● Excerpted passage:
**********

Credit: NASA’s Goddard Space Flight Center/Joy Ng

Fri, 08/14/2020 - 13:20
Jeremy Rehm

A newly developed computer model has captured the intense activity of Earth’s magnetic field at both small and large scales to address two unanswered questions: why the aurora sometimes looks like a string of shimmering pearls, and whether those “pearls” are harbingers of upcoming magnetic activity.

Developed by researchers at the NASA DRIVE Science Center for Geospace Storms (CGS), which is headquartered at the Johns Hopkins Applied Physics Laboratory (APL) in Laurel, Maryland, the team’s ability to find answers to these questions represents an unprecedented advancement in magnetospheric modeling.

“That we can now model geospace at this scale is very exciting because it’s a new capability that allows us to connect what people see 100 kilometers up in the aurora to what’s happening 50,000 kilometers away in space.” said Kareem Sorathia, a physicist at APL and the lead author on the study.

Their findings were published July 28 in Geophysical Research Letters.

A comparison of a black-and-white image of auroral beads taken by NASA’s THEMIS All-Sky Imager (ASI) at Fort Yukon, Alaska, on Feb. 15, 2008
A comparison of a black-and-white image of auroral beads taken by NASA’s THEMIS All-Sky Imager (ASI) at Fort Yukon, Alaska, on Feb. 15, 2008, with a snapshot taken from the CGS team’s simulations of auroral bead formation using the magnetosphere simulation tool GAMERA.

Credit: Kareem Sorathia/Slava Merkin/American Geophysical Union

To the common spectator, auroras are mostly a ghostly dance of color in the sky. But to researchers, the aurora’s twisting shapes and sometimes turbulent activities are a figurative window into the happenings of Earth’s magnetosphere.

Particularly curious have been the relatively small, bead-like shapes the aurora takes on before bright, auroral shows at Earth’s higher latitudes. These shows, called auroral substorms, occur when Earth’s magnetic field lines, stretched behind Earth by the Sun’s solar wind like a tail, link together and slingshot back toward Earth, carrying charged particles that create the light show.

Whether auroral beads are a type of canary in the coal mine, portending an oncoming substorm, or whether they’re spectators that happen to appear for the show has been an enduring mystery.

By combining high-resolution models of Earth’s magnetosphere and upper atmosphere in the Grid Agnostic Magnetohydrodynamics for Extended Research Applications (GAMERA) tool, and using some of the world’s largest supercomputers, the authors captured the interplay between processes in the upper atmosphere and the more distant magnetotail.

Their simulations were able to recreate these auroral beads and showed they’re just along for the ride.

“In fact, we find that the configuration to create these beads can be quite common and appear at different times,” said physicist Slava Merkin, a coauthor on the study and the director of CGS.

**********

● Provided data:
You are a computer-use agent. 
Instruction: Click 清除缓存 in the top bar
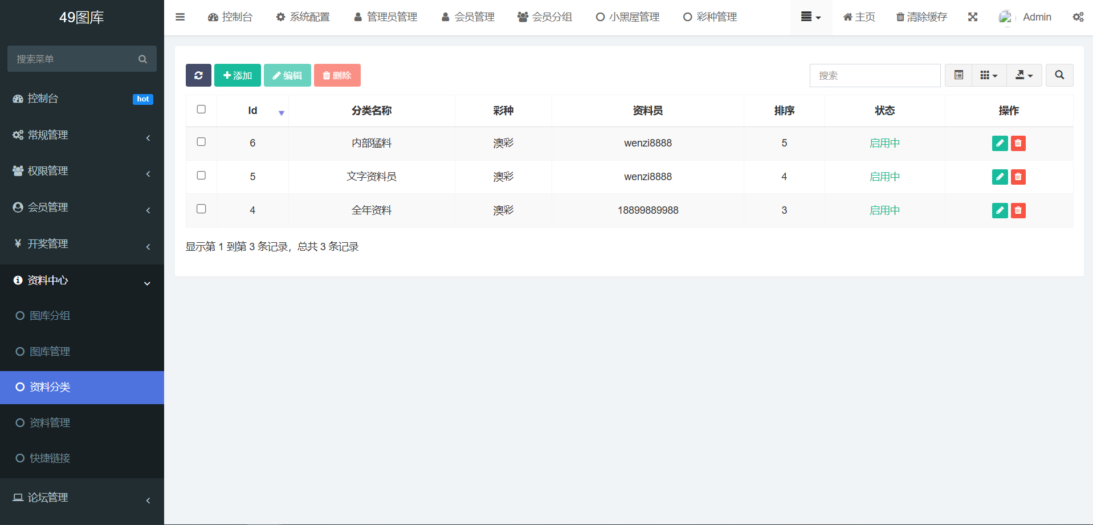pos(921,17)
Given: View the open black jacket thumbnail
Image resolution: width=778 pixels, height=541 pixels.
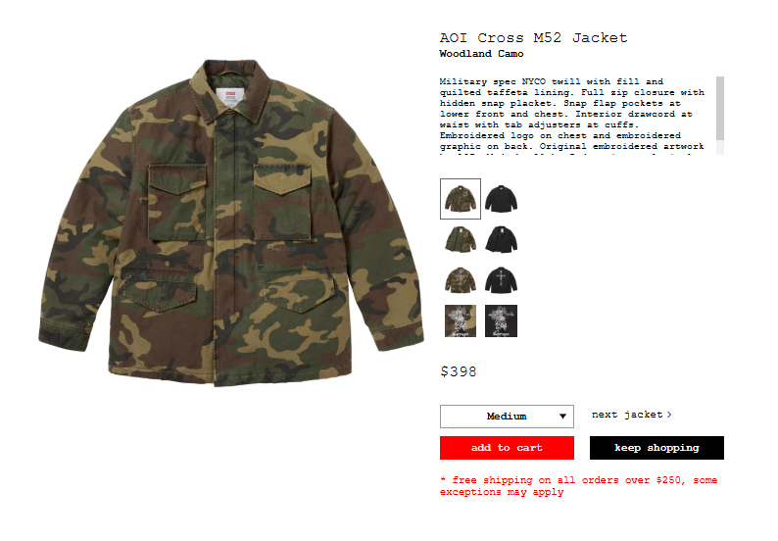Looking at the screenshot, I should 501,239.
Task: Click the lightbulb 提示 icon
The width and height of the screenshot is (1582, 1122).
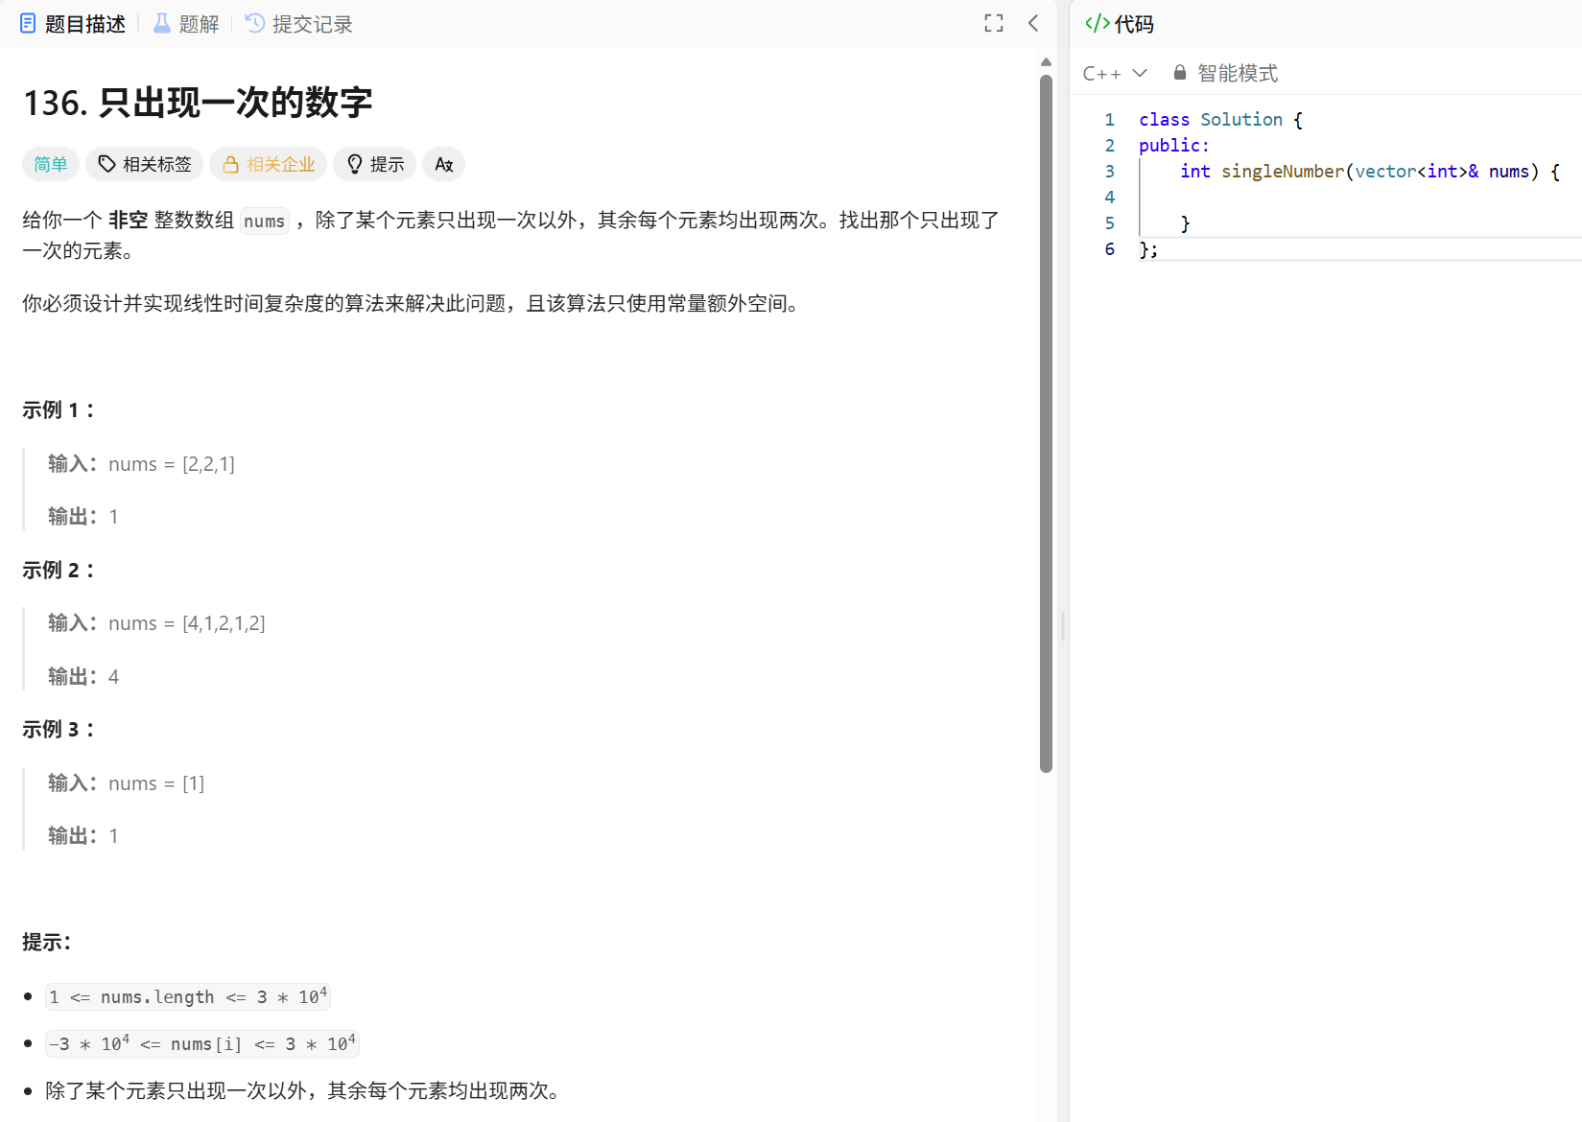Action: [355, 164]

**********

● Required work:
A. Gather every line in the entries that contains the string "width", matching case exactly.
B. Write the next part of the article on auroral beads, starting after its final sentence.

● Results for each task:
A.
Image resolution: width=778 pixels, height=541 pixels.
The width and height of the screenshot is (1582, 1122).

B.
Simulation overview, looking at Earth (small black and white circle) from an equatorial view (Sun is to the right). The simulation shows in unprecedented detail the magnetic fluctuations that occur as the Sun’s solar wind forces Earth’s magnetosphere behind the planet to create Earth’s magnetotail. At 30 minutes into this growth phase (~10 seconds into video), structures called ballooning-interchange instabilities appear. These cog-like structures in the magnetosphere in turn create so-called “entropy bubbles” deeper in Earth’s ionosphere. In the aurora, those bubbles appear as beads. The simulation continues until the magnetotail slingshots back (~30 seconds into video), which is evident when “bursty” bubbles of plasma stream back toward Earth like lava in a lava lamp.

Credit: Kareem Sorathia/Slava Merkin/American Geophysical Union

Auroral beads seem to appear when lighter plasma “bubbles,” called entropy bubbles, form from imbalances in the magnetic field of Earth’s magnetotail. Like in a fizzy soda, these lighter bubbles move by buoyancy toward Earth, appearing in the aurora as beads.

These beads can form at various times, but the conditions preceding the onset of a substorm — what Merkin dubbed the “calm before the substorm,” when the magnetosphere is stretching behind Earth — seem to be just right to make the beads brighter than usual.

“So much happens in that ‘calm before the substorm’ that it’s been hard to disentangle what happens when and what causes what,” Sorathia said, noting that that challenge is part of what has made the center’s modeling capabilities valuable. “The scale of a few tens of kilometers to millions of kilometers in the magnetosphere — nobody’s been able to do that before in a single simulation.”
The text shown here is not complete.